Our study has several limitations. First, we examined only portions of cancer-associated features that can be obtained from cfDNA sequencing. For example, microbial abundance, fragmentomic endpoint distribution, or motif patterns have also been studied regarding cancer association71,72. Second, the CSE models presented were constructed using samples from the Korean population and included only four cancer types, which do not represent the cancer prevalence in Korea or elsewhere and cannot reflect ethnic diversity. Third, limited demographic and clinical characteristics were available; thus, the exclusion criteria were based only on samples with available information.
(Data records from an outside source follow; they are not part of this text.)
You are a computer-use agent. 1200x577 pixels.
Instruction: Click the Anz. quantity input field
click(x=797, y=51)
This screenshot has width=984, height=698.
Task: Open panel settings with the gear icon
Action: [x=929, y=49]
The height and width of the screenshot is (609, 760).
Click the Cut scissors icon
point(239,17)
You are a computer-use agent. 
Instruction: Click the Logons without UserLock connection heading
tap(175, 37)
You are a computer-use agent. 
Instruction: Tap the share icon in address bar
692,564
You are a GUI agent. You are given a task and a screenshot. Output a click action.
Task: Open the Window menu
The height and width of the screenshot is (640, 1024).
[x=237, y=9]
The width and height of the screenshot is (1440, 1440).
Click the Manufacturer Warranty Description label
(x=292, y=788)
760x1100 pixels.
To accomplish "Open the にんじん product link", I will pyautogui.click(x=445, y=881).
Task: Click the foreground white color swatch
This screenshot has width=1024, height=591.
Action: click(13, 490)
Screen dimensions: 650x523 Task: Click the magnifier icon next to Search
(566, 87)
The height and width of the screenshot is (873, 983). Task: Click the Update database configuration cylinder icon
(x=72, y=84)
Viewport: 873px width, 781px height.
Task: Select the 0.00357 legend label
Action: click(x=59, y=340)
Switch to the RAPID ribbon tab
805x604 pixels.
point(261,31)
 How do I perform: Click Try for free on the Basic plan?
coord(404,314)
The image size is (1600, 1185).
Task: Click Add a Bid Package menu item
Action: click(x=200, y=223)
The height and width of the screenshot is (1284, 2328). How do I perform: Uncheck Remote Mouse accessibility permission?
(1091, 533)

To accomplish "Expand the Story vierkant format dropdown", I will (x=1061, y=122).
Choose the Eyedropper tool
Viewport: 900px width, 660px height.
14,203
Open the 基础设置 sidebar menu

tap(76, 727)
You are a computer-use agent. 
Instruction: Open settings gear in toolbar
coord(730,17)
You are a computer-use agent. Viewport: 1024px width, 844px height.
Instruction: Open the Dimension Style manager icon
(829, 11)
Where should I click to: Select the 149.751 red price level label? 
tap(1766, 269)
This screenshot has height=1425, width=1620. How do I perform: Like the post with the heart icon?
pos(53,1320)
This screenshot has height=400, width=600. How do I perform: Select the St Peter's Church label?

Maximum utility of screening platforms is achieved when they are applied to detect most frequently occurring cancers. With the accumulation of more cancer types in the models, we intend to commercialize our platform. A draft report page presenting the results of the CSE models for cancer detection and tissue of origin findings is shown in Supplementary Fig. 20. Additional efforts will include broadening the ethical spectrum through global collaborations. In the meantime, our platform has maximal potential to be adapted to address other biological or clinical questions, such as searching for biomarkers or classifying contrasted groups. Because the availability of features is not restricted to biased regions selected for cancer detection, a flexible analysis could be performed for nearly any purpose. Continuous accumulation of data from our assay along with associated clinical information will provide additional value to advance the liquid biopsy field in precision oncology as comprehensive profiling of epigenetic and genetic signatures can be easily revisited.